Annie and the Caldwells — “I Made It” (from Can’t Lose My (Soul), 2025)
Fifty years after her work as a teenager with gospel group the Staples Jr. Singers (so named for their sonic resemblance to the legendary artists), Mississippi singer Annie Brown Caldwell releases her debut album, accompanied by her two adult daughters. It’s a powerful collection, marked by the circling power of the Caldwell singers and the popping arrangements that support them. For me, “I Made It” is the highlight, especially because of its deep interpolation of the Gap Band’s “You Dropped a Bomb on Me,” which reveals the blurry (or nonexistent) line between the funky and the sacred as Caldwell and her daughters give praise to a God who brought them through the wilderness. Pure dynamite. – CH
Lance Cowan — “One More Chance” (from Against the Grain, 2025)

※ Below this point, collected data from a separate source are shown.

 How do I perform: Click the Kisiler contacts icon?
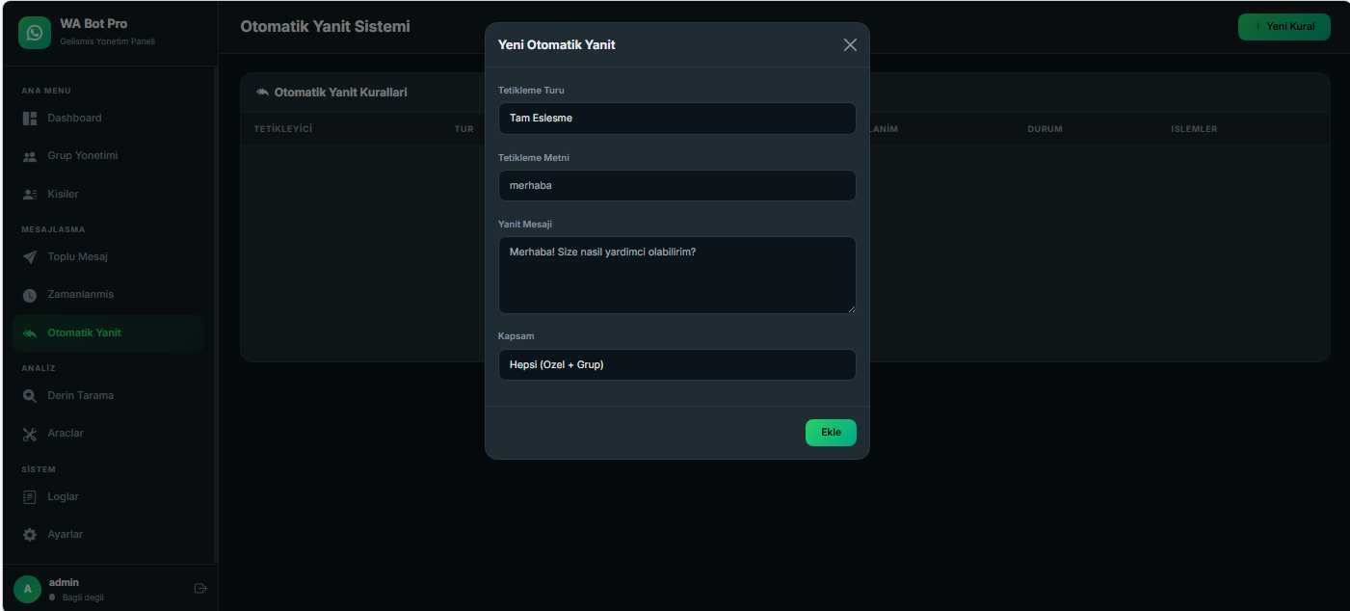coord(30,195)
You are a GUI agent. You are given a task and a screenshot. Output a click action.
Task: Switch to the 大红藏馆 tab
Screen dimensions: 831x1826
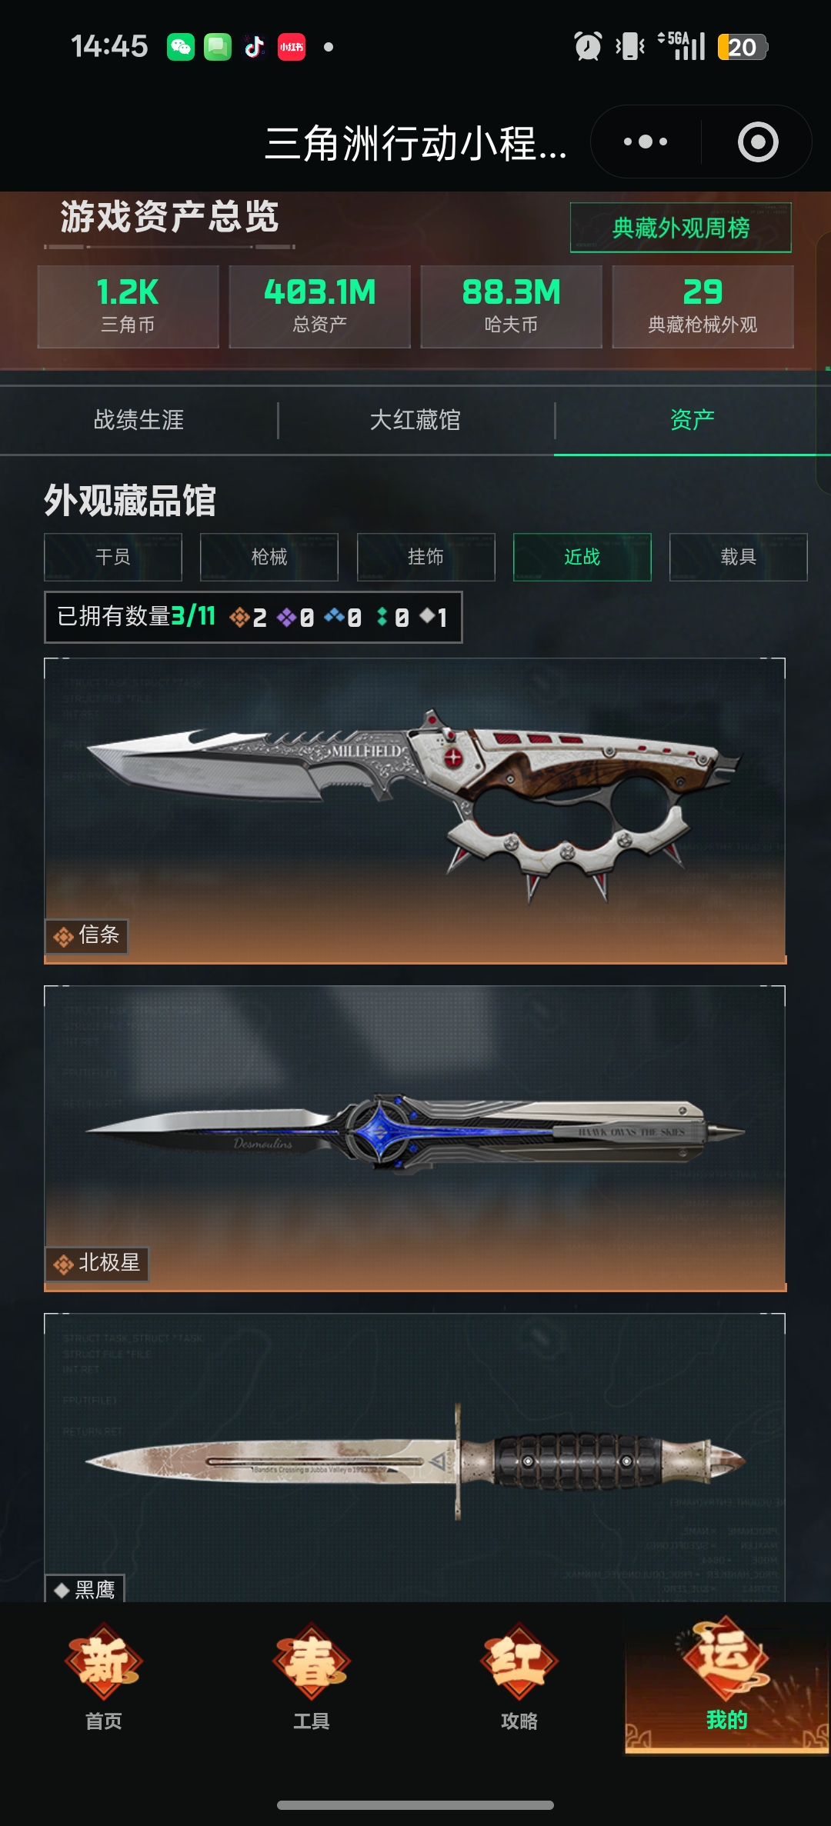click(x=416, y=420)

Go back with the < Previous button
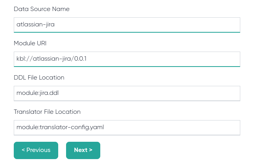36,150
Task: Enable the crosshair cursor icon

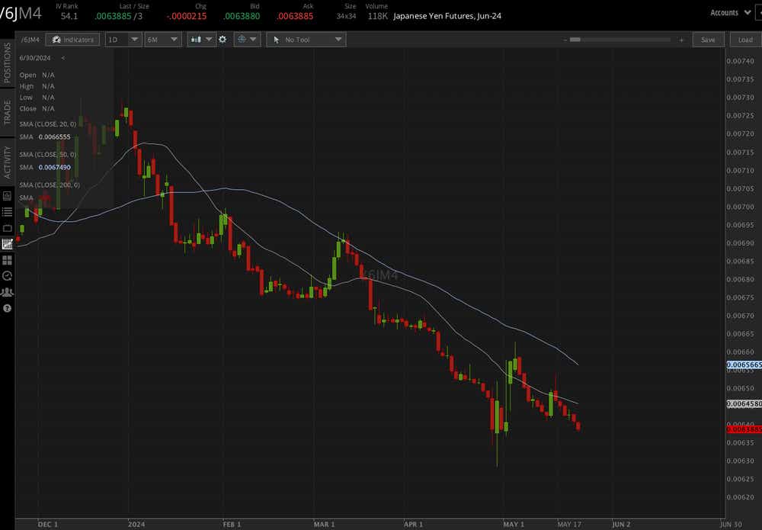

After thirty years as a respected music publicist, Lance Cowan has revealed himself to also be a talented songwriter and performer on two fine solo albums. Last year’s “So Far, So Good” is still in my rotation, and “One More Chance” is likely to end up right beside it. Cowan’s voice favorably recalls the honey-sweet side of Jeff Hanna or Vince Gill, so it makes sense that this kind of aching ballad would be one of his best modes. He’s ably assisted by a group of Nashville pros who work an easy mid-tempo groove as the song swoons across its timeless message of regret. Cowan has been writing and workshopping songs for as long as he’s been in Nashville, and you can tell from both the precise songcraft and the familiarity of his singing. The new arrival of an old pro – I hope Cowan keeps it coming. – CH
I’m With Her — “Find My Way to You” (from Wild and Clear and Blue, 2025)
Folk-bluegrass supergroup I’m With Her is returning with a new album soon, and –if “Find My Way To You” is any occasion – it’s going to be something else. “Find My Way To You” manages to pull off the neat trick of sounding at certain points like each of the group’s inestimably talented three members, Aoife O’Donovan, Sarah Jarosz, and Sara Watkins, weaving together their distinct approaches into a song that builds from folk hush to bluegrass jubilation where the trio join in close harmony on a love song that nudges up against the line of obsession. With Watkins’ fiddle soaring above Jarosz’ mandolin and O’Donovan’s guitar, “Find My Way To You” builds into the highest of lonesome sounds in a bridge (or is it chorus?) that rings across the mountains. I can’t stop playing this. – CH
Kentucky Gentlemen — “Made for Movin’ On” (from Rhinestone Revolution, 2025)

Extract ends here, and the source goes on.